Moreover, look at the starting pitching. It's the only part of the team that's been fairly healthy, but it's also been terrible. Bard flamed out spectacularly. Josh Beckett was the definition of replacement level. Jon Lester still is. Clay Buchholz started off the season incredibly poorly in his return from a broken back. Doubront has been slightly better than you'd expect for a 5th starter. When you get less than 1 WAR from your opening day rotation, you're going to be a shitty team. That the Sox aren't even worse than they've been is a minor miracle, and it's pretty hard to blame that on the manager.

I expect Ortiz to be back. I'm not sure what AL team would want to hire him away at a price and location that would be preferable to Boston, and I'd be very surprised if the Sox want to part with their most popular, and longest tenured player in the aftermath of 13 months of drama and agita from the team.
   96. Textbook Editor Posted: September 03, 2012 at 02:37 PM (#4225576)
Take this FWIW, I was talking with a White Sox front office guy last week and he said Scioscia was the clear favorite to replace Valentine barring an unforeseen playoff run by the Angels.


Oh hells no.
   97. Jay Seaver Posted: September 03, 2012 at 03:06 PM (#4225592)
Fourth-ing the "no to Scioscia" sentiment. While I'm sure I'd despise him less if he was on my team, he really gets my back up more than any other manager I see regularly. Plus, no matter how disappointing the Angels are, he's signed until something like 2132, and I really doubt he's fallen that far out of favor with the ownership.
   98. Mattbert Posted: September 03, 2012 at 03:35 PM (#4225609)
If they hire Scioscia, my Red Sox fandom will be officially in hibernation. I'll adopt the Rays for a bit.
   99. tjm1 Posted: September 03, 2012 at 03:56 PM (#4225619)
Except, you know, they stopped playing great with a month left in the 2011 season.

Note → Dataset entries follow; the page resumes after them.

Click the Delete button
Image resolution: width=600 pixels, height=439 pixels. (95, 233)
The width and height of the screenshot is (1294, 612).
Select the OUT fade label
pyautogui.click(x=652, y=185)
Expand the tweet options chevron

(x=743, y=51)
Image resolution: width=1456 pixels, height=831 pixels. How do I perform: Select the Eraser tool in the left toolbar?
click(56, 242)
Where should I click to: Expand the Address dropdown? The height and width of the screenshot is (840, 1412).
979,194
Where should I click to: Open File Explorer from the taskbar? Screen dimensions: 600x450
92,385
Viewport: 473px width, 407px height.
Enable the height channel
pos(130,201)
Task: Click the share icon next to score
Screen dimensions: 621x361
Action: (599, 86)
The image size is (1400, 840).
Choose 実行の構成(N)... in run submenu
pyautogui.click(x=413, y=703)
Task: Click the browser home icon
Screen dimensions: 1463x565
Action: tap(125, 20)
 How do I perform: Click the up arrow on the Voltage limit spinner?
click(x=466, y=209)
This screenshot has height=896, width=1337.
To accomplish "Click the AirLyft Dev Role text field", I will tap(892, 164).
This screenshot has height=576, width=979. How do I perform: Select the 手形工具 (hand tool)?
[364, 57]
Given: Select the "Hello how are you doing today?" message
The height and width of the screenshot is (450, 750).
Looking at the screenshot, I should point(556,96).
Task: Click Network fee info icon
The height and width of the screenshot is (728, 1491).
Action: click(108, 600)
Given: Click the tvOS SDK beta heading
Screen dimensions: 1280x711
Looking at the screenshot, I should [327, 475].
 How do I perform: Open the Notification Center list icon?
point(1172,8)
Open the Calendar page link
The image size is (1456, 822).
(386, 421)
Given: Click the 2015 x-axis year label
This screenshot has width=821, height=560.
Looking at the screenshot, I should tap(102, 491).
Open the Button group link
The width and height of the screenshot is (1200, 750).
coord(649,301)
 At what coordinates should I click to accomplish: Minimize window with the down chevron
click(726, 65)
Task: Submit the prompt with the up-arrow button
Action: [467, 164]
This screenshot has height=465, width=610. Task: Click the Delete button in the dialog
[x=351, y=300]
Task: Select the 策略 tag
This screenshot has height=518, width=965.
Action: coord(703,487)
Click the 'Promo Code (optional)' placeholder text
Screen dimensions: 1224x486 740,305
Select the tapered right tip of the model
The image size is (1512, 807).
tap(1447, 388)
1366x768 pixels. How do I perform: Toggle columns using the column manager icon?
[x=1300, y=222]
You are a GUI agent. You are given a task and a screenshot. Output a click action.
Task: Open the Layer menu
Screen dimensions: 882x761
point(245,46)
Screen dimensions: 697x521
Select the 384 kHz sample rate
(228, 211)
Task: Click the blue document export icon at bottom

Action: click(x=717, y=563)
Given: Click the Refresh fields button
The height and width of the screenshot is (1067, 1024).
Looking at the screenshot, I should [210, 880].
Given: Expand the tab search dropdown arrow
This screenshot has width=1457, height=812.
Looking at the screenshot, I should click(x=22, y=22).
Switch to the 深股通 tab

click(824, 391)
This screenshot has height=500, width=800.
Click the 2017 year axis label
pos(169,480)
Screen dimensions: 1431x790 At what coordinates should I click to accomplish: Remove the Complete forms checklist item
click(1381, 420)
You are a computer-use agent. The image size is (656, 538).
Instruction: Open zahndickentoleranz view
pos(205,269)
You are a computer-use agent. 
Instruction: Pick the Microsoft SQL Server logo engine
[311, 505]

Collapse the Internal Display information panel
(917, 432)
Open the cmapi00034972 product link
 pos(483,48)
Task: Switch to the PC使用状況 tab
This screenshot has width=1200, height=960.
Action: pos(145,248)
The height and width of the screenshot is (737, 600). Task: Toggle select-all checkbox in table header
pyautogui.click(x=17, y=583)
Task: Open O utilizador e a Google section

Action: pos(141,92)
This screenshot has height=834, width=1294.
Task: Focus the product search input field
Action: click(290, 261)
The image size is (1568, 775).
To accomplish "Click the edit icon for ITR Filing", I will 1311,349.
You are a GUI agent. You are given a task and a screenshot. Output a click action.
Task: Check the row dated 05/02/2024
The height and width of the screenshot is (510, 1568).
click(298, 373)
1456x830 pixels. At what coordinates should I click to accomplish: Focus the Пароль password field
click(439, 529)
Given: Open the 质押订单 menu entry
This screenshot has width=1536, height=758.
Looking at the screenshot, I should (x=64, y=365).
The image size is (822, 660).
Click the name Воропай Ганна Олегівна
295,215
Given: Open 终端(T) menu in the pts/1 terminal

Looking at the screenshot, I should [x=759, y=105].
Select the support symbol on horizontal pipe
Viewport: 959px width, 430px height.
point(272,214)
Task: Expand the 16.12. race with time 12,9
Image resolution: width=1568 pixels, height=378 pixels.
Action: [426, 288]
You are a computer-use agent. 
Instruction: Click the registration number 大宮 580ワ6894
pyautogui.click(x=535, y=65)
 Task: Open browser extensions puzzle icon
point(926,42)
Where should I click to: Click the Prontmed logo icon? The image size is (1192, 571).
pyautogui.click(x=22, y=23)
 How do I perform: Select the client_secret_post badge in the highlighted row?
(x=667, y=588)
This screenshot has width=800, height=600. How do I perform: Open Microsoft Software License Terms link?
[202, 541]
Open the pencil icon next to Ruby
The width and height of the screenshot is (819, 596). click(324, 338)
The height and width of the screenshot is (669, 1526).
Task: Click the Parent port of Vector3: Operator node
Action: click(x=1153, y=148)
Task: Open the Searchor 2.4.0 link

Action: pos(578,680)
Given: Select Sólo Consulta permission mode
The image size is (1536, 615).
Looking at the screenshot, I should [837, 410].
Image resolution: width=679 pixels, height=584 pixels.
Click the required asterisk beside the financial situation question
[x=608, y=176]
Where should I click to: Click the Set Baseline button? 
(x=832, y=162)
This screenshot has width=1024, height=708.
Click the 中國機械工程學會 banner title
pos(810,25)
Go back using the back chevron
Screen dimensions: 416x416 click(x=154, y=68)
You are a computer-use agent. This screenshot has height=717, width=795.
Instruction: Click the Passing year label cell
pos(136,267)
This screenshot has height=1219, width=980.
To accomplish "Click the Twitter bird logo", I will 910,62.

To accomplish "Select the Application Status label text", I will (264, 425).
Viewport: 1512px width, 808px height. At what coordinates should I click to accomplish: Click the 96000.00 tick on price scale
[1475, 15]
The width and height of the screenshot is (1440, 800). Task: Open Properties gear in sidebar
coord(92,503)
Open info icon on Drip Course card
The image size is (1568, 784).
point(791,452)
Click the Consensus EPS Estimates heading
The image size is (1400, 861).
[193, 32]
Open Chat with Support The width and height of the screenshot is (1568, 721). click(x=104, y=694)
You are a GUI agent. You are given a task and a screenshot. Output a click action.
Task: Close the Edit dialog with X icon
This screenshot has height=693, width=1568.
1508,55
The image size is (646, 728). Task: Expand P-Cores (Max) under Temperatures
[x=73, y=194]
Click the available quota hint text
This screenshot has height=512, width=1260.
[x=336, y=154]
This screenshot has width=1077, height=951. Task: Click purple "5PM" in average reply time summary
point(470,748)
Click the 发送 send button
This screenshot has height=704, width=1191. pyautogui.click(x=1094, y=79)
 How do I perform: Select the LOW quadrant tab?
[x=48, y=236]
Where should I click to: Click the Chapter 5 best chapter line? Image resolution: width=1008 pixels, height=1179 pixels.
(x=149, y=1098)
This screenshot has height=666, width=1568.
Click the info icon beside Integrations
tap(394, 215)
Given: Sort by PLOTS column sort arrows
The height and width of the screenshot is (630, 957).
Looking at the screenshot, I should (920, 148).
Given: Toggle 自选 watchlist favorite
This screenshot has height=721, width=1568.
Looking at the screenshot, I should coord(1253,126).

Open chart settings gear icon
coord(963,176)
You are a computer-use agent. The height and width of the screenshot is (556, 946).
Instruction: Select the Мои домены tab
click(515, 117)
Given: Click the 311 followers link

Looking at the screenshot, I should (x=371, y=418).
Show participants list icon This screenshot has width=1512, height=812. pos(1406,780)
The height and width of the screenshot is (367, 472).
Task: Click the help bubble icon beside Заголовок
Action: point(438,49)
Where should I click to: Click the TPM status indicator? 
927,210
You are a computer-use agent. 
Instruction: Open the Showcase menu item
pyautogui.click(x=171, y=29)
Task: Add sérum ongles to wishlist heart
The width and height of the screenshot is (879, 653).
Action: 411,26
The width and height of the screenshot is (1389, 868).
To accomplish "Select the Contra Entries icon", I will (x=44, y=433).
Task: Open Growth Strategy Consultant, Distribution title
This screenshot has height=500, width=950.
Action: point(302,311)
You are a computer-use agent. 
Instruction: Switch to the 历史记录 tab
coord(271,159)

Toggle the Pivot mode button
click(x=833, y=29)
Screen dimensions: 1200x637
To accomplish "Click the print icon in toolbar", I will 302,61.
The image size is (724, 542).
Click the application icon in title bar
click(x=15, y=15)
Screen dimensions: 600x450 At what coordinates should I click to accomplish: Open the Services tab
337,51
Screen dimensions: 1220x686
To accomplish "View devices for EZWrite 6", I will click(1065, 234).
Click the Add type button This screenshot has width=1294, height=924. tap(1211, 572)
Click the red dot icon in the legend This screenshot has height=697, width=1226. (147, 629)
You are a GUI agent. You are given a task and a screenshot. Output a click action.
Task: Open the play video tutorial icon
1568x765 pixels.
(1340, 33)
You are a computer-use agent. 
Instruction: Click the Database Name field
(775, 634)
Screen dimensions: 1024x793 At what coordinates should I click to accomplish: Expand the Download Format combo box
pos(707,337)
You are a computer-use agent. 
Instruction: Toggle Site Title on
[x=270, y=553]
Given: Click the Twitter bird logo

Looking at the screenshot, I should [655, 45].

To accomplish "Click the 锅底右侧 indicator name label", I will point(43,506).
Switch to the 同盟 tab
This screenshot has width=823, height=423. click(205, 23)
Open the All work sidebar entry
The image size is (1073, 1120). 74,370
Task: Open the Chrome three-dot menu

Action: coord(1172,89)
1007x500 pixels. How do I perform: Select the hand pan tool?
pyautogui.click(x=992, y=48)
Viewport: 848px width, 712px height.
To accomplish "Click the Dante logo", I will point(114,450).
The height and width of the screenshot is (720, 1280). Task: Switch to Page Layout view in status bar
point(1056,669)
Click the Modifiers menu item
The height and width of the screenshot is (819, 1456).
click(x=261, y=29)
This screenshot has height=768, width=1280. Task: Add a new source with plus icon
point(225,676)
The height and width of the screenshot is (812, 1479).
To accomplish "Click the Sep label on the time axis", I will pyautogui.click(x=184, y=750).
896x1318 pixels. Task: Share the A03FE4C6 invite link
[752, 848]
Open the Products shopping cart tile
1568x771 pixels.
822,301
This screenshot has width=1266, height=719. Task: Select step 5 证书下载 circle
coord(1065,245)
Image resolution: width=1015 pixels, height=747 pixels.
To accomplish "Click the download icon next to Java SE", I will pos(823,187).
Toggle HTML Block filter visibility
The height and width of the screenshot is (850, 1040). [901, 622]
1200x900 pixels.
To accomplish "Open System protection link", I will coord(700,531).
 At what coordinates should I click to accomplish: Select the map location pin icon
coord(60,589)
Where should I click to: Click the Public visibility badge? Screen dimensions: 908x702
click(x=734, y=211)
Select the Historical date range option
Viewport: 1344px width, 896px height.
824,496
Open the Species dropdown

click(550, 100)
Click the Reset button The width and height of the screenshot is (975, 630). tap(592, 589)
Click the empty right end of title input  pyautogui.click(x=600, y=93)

The best players on last year's team -- Ellsbury, Pedroia and Gonzalez -- played well in September. Ortiz wasn't great, but did have a .396 OBP in September. Youkilis and Saltalamacchia fell apart last year. Salty has fallen apart this year, too - maybe as one of the largest men to catch in the bigs, and someone who doesn't seem like the type of guy to admit he needs a day off, they need to watch his workload. The collapse last year was mostly the starting pitchers, and also Youkilis and Saltalamacchia. It wasn't, for the most part, the top hitters on the team.

   100. Dan Posted: September 03, 2012 at 07:19 PM (#4225743)
After Pedro Ciriaco went 0-for-4 in today's game, he is 4-for-31 in his last eight games, with 0 XBH and 0 walks.

Adrian Gonzalez has hit .211/.268/.342 since being traded to the Dodgers.